The Kansas City Royals and the New York Mets are preparing for the 2015 World Series, and now is as good a time as any to look at a possible rules change. Jimmy Wulf explains why the MLB’s instant replay needs a makeover.
Baseball has alway been known for its unique and timeless pace, shaped by the day-in, day-out grind of the 162-game schedule. Languid, but consistent, pitch-catch, pitch-catch, like a metronome set to the beat of “Sittin’ On The Dock Of The Bay”. The bursts of action are not so frequent nor so prolonged that they can disrupt that tick-tock flow for extended periods of time. It is, in short, not American football, and this excellent piece by Deadspin’s Tom Ley recently made a compelling case that instant replay is instituting a football-like cadence which can both painfully disrupt the action and focus our attention on things previously considered minutiae.
Now, the sky isn’t falling. Much like a similar disruption introduced decades ago with the arrival of multi-pitching-change innings, replay is a necessary evil driven by the evolution of the game, and is more likely to settle in as an irregular occurrence than become truly pervasive. However, it’s certainly worth looking at scenarios where instant replay is doing more harm than good; causing NFL-style obsession over trivia while not producing proportionate or desirable outcomes. Ley, and later Joe Posnanski, both highlight one specific area where we can clearly see instant replay having a definite and frankly silly impact. Multiple times this postseason, replay challenges have been used to try to get a safe runner called out because he lost contact with the base while finishing his slide for tiny fractions of a second. Infielders making sure to keep tags on sliding baserunners, just in case they lose contact with the bag for a single identifiable frame, have already become a thing. I’m sure there’s a rule-stickling argument for that being a good outcome, but does it make for better, more ‘right’ baseball? The answer isn’t always cut-and-dried when one looks at the spirit of the rules rather than the letter.

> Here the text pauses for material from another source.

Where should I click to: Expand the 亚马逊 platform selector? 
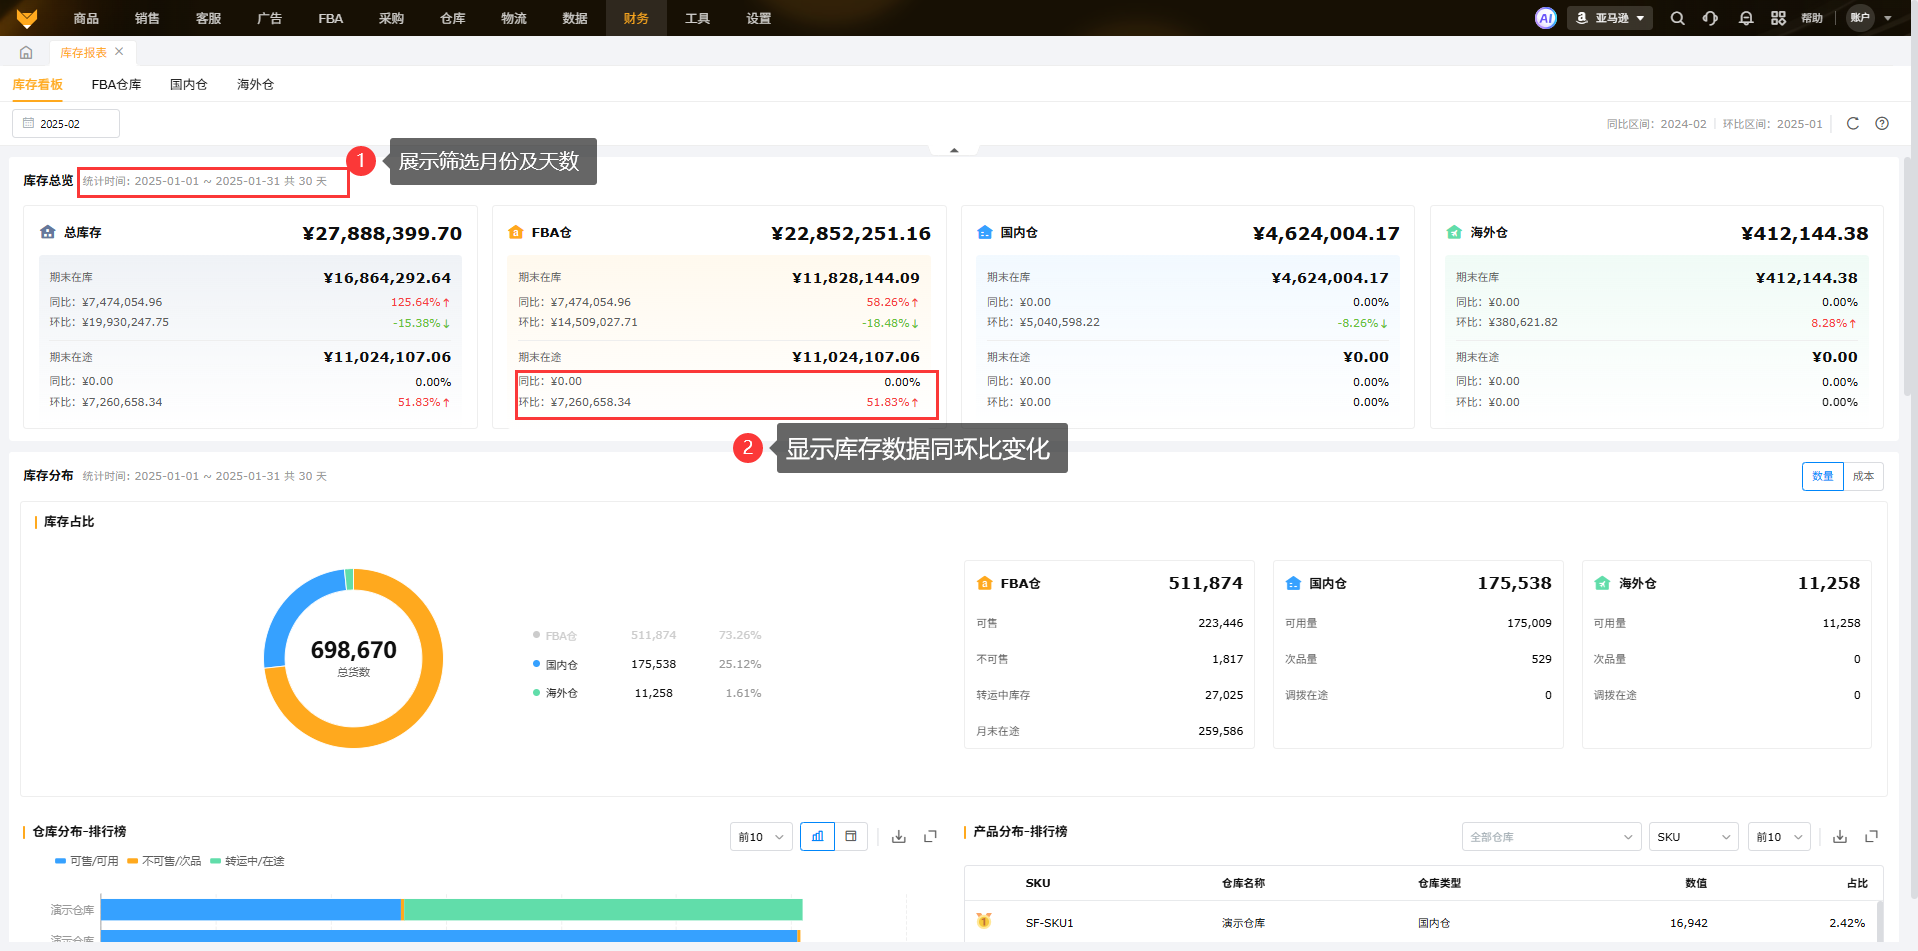click(x=1610, y=18)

If I’m not parsing the rulebook, but just sitting in the cheap seats, it seems to me the most generically fair outcome is that if a runner reaches a bag before the ball tags him, he’s reached that base safely until he leaves it. Is losing contact for a quarter-second as a sliding body is flying over the bag really what the rules were intended to enforce? Going full-speed into a base and making sure you keep contact the whole way, no micro-exceptions allowed, is really hard and requires a lot of bendy limbs. It’s not something we want our $100 million superstars doing on a regular basis, if they could be doing pop-up slides or going in headfirst hand-to-foot instead. The new instant replay rule is enforcing an old baserunning rule which never envisioned that the runner would be under stricter scrutiny than a human eye, and as a result is creating a high-risk new required ‘skill’ that hasn’t previously existed.
It’s an out by the letter of the law, but one that takes away what feels like a rightfully earned accomplishment by the runner. Innings that change because replay calls a runner out in that scenario always seem like they’ve been altered for the worse, not ‘corrected’ for some egregious wrong. The near-inevitable result of the way things are going is a couple of freak injuries and a decline in aggressive baserunning. Does that sound like a good thing for baseball or its fans?

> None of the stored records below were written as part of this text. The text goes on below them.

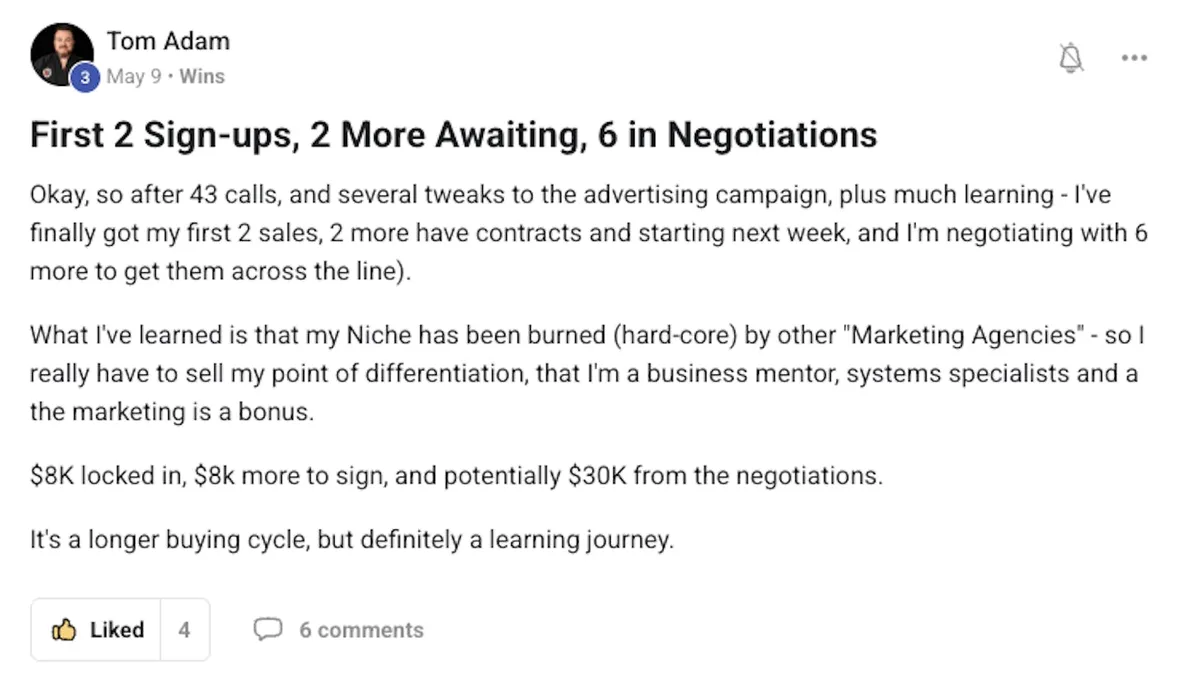The height and width of the screenshot is (673, 1200).
Task: Click the post body text
Action: tap(500, 232)
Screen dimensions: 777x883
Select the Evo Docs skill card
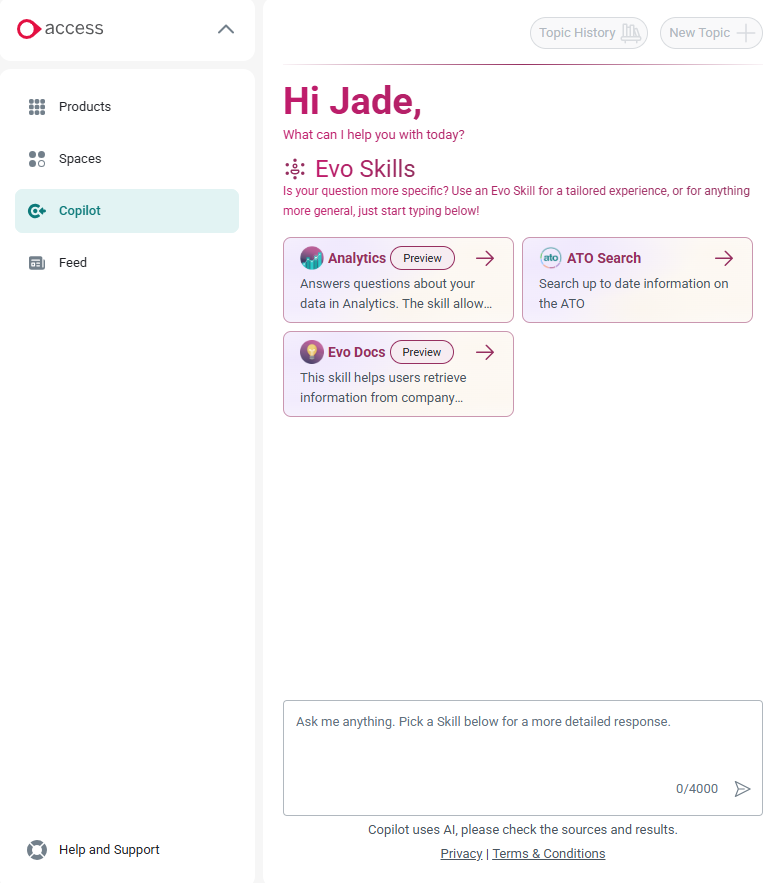pos(398,374)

It’s not a large problem, but it’s an increasingly annoying one, and narrow enough that we can just nip it in the bud and move along without any more fuss. An easy rule fix could prevent this scenario, while not affecting baserunner rules in general (and we all know the MLB rulebook has never seen an excessively narrow rule it didn’t love). Simply allow baserunners a 1-second immunity from being tagged out when they first reach a ’new’ base, should the umpire judge their loss of contact with the bag to be incidental. Easy-peasy, right? Narrow, non-disruptive, and the integrity of the game is still sleeping well at night. Let runners be runners and keep giving max effort while running and sliding, without having to worry about dislocating their shoulders hanging on to a white brick for dear life. Additionally, the 1-second guideline still allows umps to punish the rare fools who go tumbling whole feet away in full-on-failure slides, and avoids stranger or more wide-impacting solutions such as Posnanski’s plea to only allow the replay official to watch video at full-speed.
When instant replay was instituted, the “neighborhood play” for middle infielders turning the pivot on a double play was specifically designated as un-reviewable, because there was widespread recognition that actually doing so is both particularly difficult and dangerous, and we thought the game would be better off without replay shining a light on that one element. The 2015 playoffs have provided several examples of how sliding safely into a base is equally so on both counts and merits the same treatment. MLB needs to address slide contact rules in the offseason, and the most elegant way they could do so is to leave umpires with some ‘incidental’ wiggle room if the runner succeeds in reaching the bag before the tag, which in spirit is the point of the whole baserunning endeavor.